# Micro-bundle

A mapping $p : E \rightarrow X$ which is a retraction (that is, there is a $g : X \rightarrow E$ for which $pg = 1 _ {X}$) and which is locally trivial in the sense that for each $x \in X$ there is a neighbourhood $U$ of $g ( x)$ in $E$ which can be represented as a direct product $U = V \times \mathbf R ^ {n}$, with $p \mid _ {U}$ the projection onto $V$. If for each such neighbourhood $U$ there is fixed a piecewise-linear structure in each fibre $( p \mid _ {U} ) ^ {-1} ( x)$, if, moreover, the projection of $U$ on $\mathbf R ^ {n}$ is piecewise linear and for two neighbourhoods $U _ {1}$ and $U _ {2}$ and any $x \in p ( U _ {1} ) \cap p ( U _ {2} )$ the structures on $( p \mid _ {U _ {1} } ) ^ {-1} ( x)$ and $( p \mid _ {U _ {2} } ) ^ {-1} ( x)$ coincide in a neighbourhood of $g ( x)$, then the micro-bundle is called piecewise linear. Other structures may be introduced similarly.

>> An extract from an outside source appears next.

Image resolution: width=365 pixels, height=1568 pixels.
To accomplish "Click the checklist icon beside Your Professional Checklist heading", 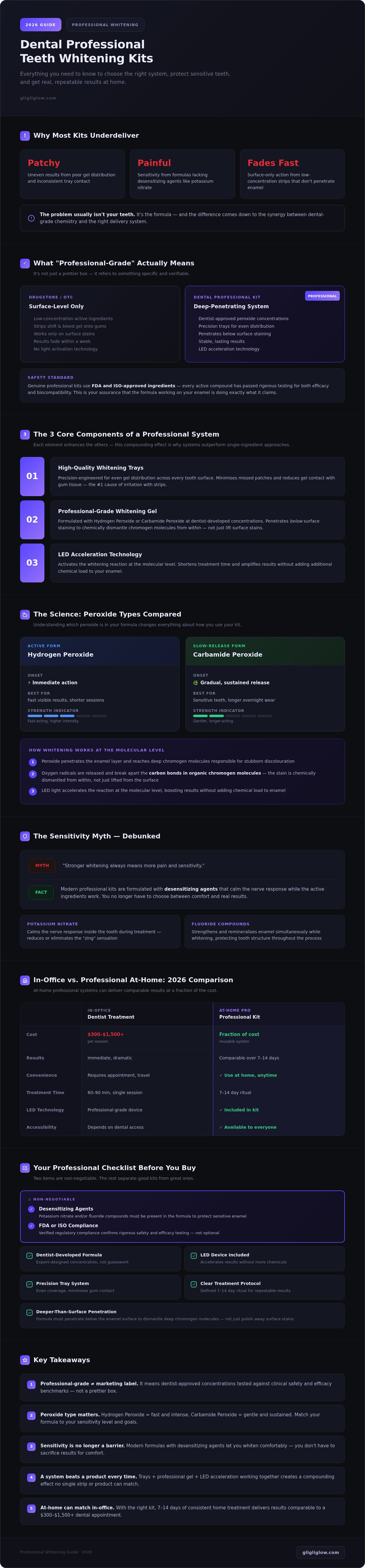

The notion of a micro-bundle was introduced in order to define an analogue of the tangent bundle for a topological or piecewise-linear manifold $N$. Namely, here $E = N \times N$, $p ( x , y ) = y$ and $g ( x) = ( x , x )$. Each topological micro-bundle is equivalent to a unique locally trivial bundle with fibres $\mathbf R ^ {n}$ of corresponding dimension, that is, there is a homeomorphism $h$ of some neighbourhood $W$ of $g ( X)$ in $E$ into a neighbourhood $\overline{W}\;$ of the zero section of some bundle $\overline{p}\; : E \rightarrow X$ with fibre $\mathbf R ^ {n}$. This fact is also true for piecewise-linear micro-bundles. Despite the fact that, because of this theorem, the notion of a micro-bundle has lost its theoretical interest, it is still used in concrete problems.